Could you please assist with the following:

Source Identification: We need assistance in understanding where these metrics are coming from. Is there a way to analyze or break down the sources of these metrics to help us identify which services, instances, or processes are generating them?

Data Retention and Archiving: Once we have a better understanding of the source, are there best practices for adjusting data retention policies or archiving metrics to help manage storage and costs effectively?

Cost Optimization: Given the unexpectedly high volume, any advice on cost optimization for CloudWatch would be invaluable.
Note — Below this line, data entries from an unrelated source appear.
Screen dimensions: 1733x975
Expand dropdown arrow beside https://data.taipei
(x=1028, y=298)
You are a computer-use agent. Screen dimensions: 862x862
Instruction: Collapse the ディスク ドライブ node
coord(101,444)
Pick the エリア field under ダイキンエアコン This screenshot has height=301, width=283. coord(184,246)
Are there specific steps or configurations that could help reduce costs associated with this number of metrics?

Alternative Storage Solutions: If we determine that many of these metrics are non-essential, are there alternative AWS services or approaches to store and analyze this data more cost-effectively, particularly for metrics that do not require real-time access?

Any guidance, documentation, or support in understanding and managing these metrics would be greatly appreciated.

3 Answers
0

Normally, the names and namespaces of the metrics are the best indication of their sources. Metrics produced by AWS's standard services follow a systematic naming convention. Custom metrics might be named in whichever way, but in most cases, when the effort is made to produce custom metrics, due consideration is given to making them useful by structuring them with proper naming.

If you browse the namespace structure and the individual metrics underneath them simply in the CloudWatch metrics console, is there a small number of namespaces under which the bulk of the 700,000 metrics are located? Or is there a huge number of namespaces? If there is only a handful of namespaces, do their names reveal anything about their source and purpose? If the number of namespaces is large, is there a pattern to them, such as essentially the same namespace being duplicated for a large number of servers or applications?

EXPERT
answered a month ago
profile picture
EXPERT
reviewed a month ago
0

Hi, building on what the experts already shared, I’d like to draw your attention to a possible help in analyzing your metrics and provide a few more specific answers to your questions.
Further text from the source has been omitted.